This past weekend, Facebook reminded me that my birthday is coming up* by suggesting that I set up a fundraiser for people to contribute to.

My answer to that is quite simple: No.

No, I will not ask you to donate to some cause on my birthday, even if it’s a cause I care deeply about and support myself. Why? Because I don’t think I’ve ever asked you to buy me a present for my birthday, so why would I ask you to spend money on my behalf for a charity?

The same goes for why I’m unlikely ever to support your birthday fundraiser, even if it’s a cause I might care about. Look at it this way: If I’m unlikely to buy you a birthday present, or even a birthday card — have I ever bought you a birthday present? — I’m not going to suddenly decide to spend money on your birthday just because you picked a charity fundraiser for it. And even if I usually get you a card or even a present, chances are I’d rather do that again.

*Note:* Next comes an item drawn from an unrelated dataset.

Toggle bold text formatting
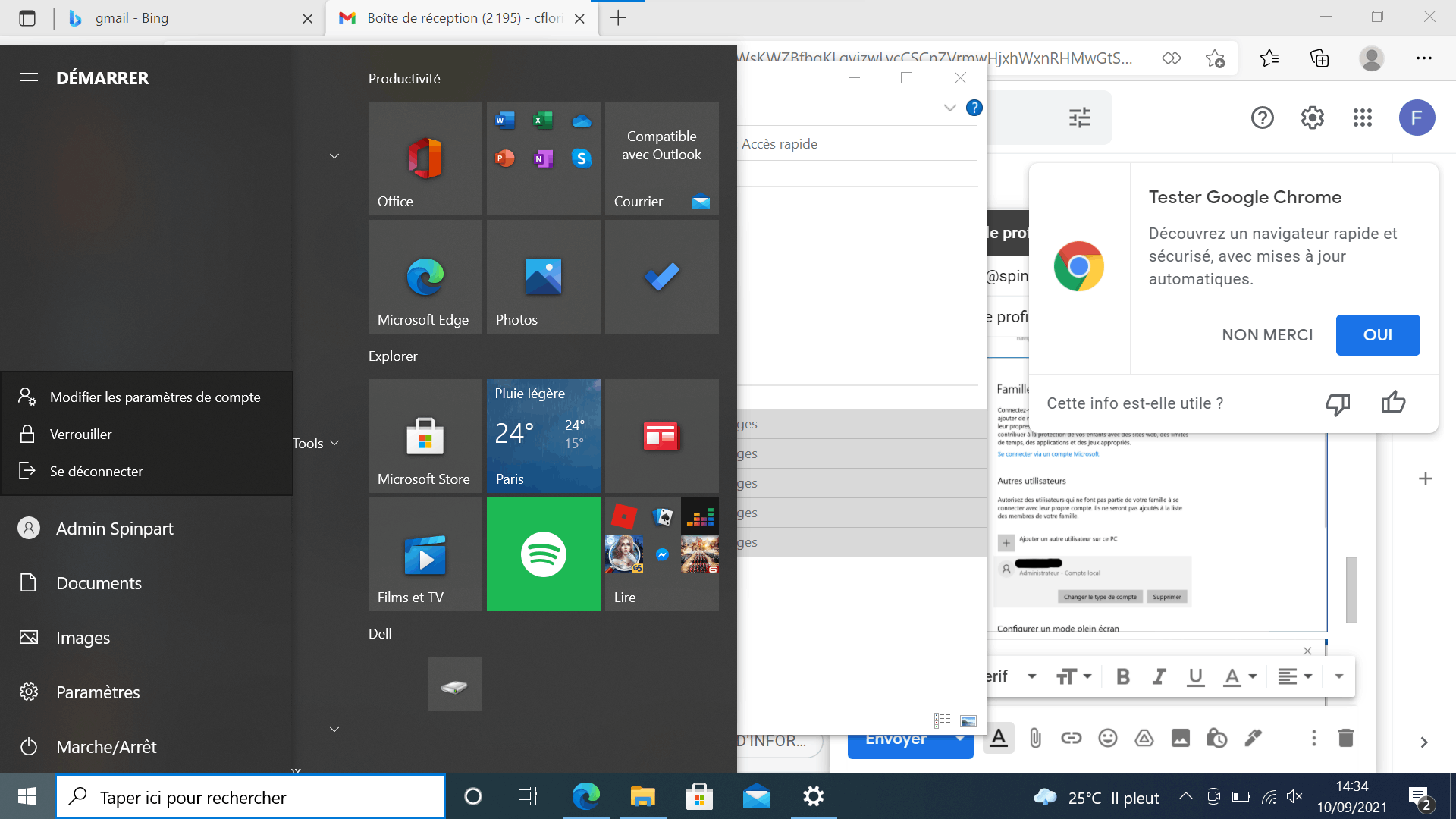The width and height of the screenshot is (1456, 819). point(1123,676)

(Image: “Charity,” by Nick Youngson, from Alpha Stock Images.)

I would never stop you from donating money somewhere for your birthday, or even from telling people that you’ve given your own money to help save the whales or save the seals or whatever. But this business of “here’s a cause that’s special to me, won’t you contribute to it on my behalf because it’s my birthday”? No, thank you.

Don’t get me wrong: It’s great that you want to support a charity. And if you have a cause that’s special to you, for which you’ve worked or to which you’ve donated throughout the year? Sure, tell me about it, and tell me why it’s important, and I might contribute. I might even help you recruit others to your cause. Not because it’s your birthday, but because it’s your cause. Tying it to your birthday just seems manipulative to me.

So I won’t do it. Even when it gets to be my birthday.

___
*Seems to come around once a year or so, and I’m okay with that.